====== TEXT TO READ ======
High Penetration Wind Electricity
The wind impact area focuses on the full suite of issues associated with the production and utilization of electricity from wind. Research areas include turbine and wind farm technology, forecasting and atmospheric science, grid integration, and social acceptance.
The grid innovation impact area focuses on electricity generation, transmission, distribution, end-use, and storage. Research areas include storage technologies, automated control strategies, modeling, simulation and control of micro-grids of electric-vehicles, and integration of wind and solar into the transmission and distribution systems.
Nanoscience for Energy Capture and Conversion
The nanoscience impact area focuses on solving energy problems through scalable nanotechnology for energy capture, conversion, and storage. Research areas include collective phenomena for efficient energy capture and transport; energy transfer across interfaces in nanostructures; control of conversion between energy carriers; quantum control of energy in molecules; materials and nanostructures; and catalysis for fuels.
======
### THE TASKS
• a. Summarize the text on energy research impact areas in three sentences.
• b. Decide whether each statement agrees with the text on energy research impact areas, answering yes or no and quoting the words from the text that settle it.
(i) The grid innovation impact area includes research on bringing wind and solar into transmission and distribution systems.
(ii) The wind impact area is limited to turbine technology.
(iii) Catalysis for fuels is a research area of the nanoscience impact area.
The data that follow have no connection to the text on energy research impact areas.
====== INFORMATION SHOWN ======
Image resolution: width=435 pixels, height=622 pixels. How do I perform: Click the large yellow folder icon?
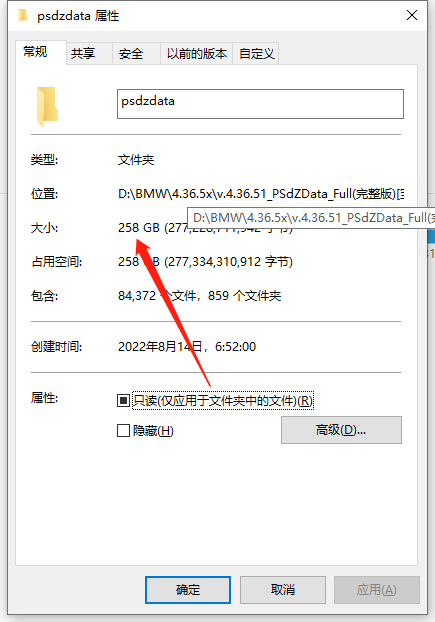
======
### EXPECTED OUTPUTS
• a. The wind impact area covers the full range of issues in producing and using electricity from wind, including turbine and wind farm technology, forecasting and atmospheric science, grid integration, and social acceptance. The grid innovation impact area deals with electricity generation, transmission, distribution, end-use, and storage, with research on storage technologies, automated control, micro-grids of electric vehicles, and integrating wind and solar into transmission and distribution systems. The nanoscience impact area seeks to solve energy problems through scalable nanotechnology for energy capture, conversion, and storage, with research ranging from energy transfer in nanostructures to catalysis for fuels.

• b.
(i) Yes: "integration of wind and solar into the transmission and distribution systems."
(ii) No: "The wind impact area focuses on the full suite of issues associated with the production and utilization of electricity from wind."
(iii) Yes: "materials and nanostructures; and catalysis for fuels."